### About this exercise:
Retype the records below from their first line through the line containing "Screen dimensions: 626x562", and include nothing else.

Saved entries:
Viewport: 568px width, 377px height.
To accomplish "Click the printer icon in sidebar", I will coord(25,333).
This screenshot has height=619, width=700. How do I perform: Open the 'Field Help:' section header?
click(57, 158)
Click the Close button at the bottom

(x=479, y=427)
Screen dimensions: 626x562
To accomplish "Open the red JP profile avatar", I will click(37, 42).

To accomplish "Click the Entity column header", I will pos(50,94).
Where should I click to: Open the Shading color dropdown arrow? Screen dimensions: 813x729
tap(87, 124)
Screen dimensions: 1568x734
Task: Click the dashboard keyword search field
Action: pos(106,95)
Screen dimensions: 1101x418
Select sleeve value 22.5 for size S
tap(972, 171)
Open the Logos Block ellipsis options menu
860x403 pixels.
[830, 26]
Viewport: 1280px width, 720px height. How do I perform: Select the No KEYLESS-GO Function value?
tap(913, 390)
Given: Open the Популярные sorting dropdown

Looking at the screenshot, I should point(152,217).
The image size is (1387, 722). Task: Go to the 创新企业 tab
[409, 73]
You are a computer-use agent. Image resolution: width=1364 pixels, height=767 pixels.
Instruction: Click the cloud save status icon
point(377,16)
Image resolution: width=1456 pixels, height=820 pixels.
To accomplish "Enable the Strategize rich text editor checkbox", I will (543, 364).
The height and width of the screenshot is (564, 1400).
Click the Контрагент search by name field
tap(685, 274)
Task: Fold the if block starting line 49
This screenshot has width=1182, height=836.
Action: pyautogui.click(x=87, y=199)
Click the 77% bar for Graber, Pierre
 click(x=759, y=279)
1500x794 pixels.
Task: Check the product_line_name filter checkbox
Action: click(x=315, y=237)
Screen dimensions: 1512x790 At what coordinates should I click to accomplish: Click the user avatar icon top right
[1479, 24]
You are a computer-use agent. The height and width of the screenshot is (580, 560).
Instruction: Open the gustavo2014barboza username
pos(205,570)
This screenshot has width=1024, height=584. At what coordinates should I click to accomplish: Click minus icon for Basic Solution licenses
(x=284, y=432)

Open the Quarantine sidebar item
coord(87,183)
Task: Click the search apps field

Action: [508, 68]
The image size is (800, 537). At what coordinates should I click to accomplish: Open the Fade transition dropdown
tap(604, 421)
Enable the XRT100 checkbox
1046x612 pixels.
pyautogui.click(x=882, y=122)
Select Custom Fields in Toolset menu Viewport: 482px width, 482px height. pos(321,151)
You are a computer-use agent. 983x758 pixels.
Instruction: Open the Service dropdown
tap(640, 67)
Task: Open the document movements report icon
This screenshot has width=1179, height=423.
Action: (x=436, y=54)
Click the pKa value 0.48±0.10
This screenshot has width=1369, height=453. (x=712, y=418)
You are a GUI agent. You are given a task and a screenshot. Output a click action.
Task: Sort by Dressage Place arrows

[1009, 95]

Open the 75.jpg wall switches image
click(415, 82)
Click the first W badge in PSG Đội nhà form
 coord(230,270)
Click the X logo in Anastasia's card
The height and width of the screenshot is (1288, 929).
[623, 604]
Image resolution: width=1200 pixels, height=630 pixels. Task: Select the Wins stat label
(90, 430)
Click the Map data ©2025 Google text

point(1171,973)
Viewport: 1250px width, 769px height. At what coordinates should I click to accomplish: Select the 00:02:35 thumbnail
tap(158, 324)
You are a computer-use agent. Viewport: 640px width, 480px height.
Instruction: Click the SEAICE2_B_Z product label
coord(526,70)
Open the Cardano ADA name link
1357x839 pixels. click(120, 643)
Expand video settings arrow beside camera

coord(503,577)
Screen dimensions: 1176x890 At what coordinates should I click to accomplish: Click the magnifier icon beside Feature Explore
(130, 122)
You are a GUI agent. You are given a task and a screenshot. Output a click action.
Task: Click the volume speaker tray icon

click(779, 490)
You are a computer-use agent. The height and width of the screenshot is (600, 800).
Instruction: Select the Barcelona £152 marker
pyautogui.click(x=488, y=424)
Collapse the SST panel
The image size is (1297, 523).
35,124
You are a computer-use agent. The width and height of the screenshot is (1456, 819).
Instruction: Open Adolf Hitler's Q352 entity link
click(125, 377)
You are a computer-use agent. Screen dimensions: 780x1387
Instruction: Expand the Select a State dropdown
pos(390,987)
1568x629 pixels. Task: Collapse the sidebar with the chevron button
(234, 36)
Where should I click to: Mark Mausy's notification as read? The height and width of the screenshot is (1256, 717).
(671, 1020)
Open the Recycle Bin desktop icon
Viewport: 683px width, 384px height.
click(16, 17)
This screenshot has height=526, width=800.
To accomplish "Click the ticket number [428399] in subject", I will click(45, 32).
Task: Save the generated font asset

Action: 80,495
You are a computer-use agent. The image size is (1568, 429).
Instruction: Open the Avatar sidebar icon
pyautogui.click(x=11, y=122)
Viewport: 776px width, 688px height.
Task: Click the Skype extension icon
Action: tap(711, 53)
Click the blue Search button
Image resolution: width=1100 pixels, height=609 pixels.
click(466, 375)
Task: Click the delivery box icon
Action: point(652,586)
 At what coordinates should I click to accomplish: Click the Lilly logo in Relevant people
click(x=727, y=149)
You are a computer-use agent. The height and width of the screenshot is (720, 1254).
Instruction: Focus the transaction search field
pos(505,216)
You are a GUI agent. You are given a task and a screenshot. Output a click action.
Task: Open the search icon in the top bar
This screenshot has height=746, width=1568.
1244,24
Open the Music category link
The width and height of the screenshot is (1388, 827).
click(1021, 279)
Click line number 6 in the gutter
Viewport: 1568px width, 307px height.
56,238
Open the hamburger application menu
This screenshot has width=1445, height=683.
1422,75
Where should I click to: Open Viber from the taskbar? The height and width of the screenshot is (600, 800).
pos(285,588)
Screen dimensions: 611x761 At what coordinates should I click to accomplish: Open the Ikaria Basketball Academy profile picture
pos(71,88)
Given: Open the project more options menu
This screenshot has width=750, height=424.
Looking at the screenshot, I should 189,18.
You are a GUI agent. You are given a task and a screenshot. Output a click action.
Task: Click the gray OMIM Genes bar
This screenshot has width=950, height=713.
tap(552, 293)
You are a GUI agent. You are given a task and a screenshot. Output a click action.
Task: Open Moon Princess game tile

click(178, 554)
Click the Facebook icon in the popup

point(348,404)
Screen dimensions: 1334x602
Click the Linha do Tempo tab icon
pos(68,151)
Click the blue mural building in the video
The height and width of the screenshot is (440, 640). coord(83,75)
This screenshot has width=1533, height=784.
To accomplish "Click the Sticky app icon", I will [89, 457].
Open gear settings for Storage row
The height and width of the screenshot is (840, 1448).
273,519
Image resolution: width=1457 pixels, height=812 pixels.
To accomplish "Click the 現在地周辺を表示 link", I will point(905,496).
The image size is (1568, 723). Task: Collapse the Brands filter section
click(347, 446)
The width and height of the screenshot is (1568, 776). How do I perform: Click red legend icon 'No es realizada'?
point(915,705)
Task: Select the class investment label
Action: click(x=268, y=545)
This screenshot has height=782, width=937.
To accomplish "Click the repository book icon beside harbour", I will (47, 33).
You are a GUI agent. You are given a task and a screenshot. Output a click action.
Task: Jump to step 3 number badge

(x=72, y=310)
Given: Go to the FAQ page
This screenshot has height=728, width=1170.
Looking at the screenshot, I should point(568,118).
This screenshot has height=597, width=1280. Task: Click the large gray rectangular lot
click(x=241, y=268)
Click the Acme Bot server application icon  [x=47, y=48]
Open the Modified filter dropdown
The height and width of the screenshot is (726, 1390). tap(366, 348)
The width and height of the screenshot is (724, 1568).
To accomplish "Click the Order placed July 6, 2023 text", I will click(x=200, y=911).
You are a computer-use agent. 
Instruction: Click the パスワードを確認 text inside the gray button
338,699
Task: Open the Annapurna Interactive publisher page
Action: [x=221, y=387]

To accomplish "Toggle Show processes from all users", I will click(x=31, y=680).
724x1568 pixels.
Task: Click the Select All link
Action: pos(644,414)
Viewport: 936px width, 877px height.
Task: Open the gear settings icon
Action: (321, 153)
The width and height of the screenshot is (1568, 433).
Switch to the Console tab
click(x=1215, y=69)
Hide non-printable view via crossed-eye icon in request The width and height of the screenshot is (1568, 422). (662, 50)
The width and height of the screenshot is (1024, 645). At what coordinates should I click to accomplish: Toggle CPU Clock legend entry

### Expected answer:
Viewport: 568px width, 377px height.
To accomplish "Click the printer icon in sidebar", I will coord(25,333).
This screenshot has height=619, width=700. How do I perform: Open the 'Field Help:' section header?
click(57, 158)
Click the Close button at the bottom

(x=479, y=427)
Screen dimensions: 626x562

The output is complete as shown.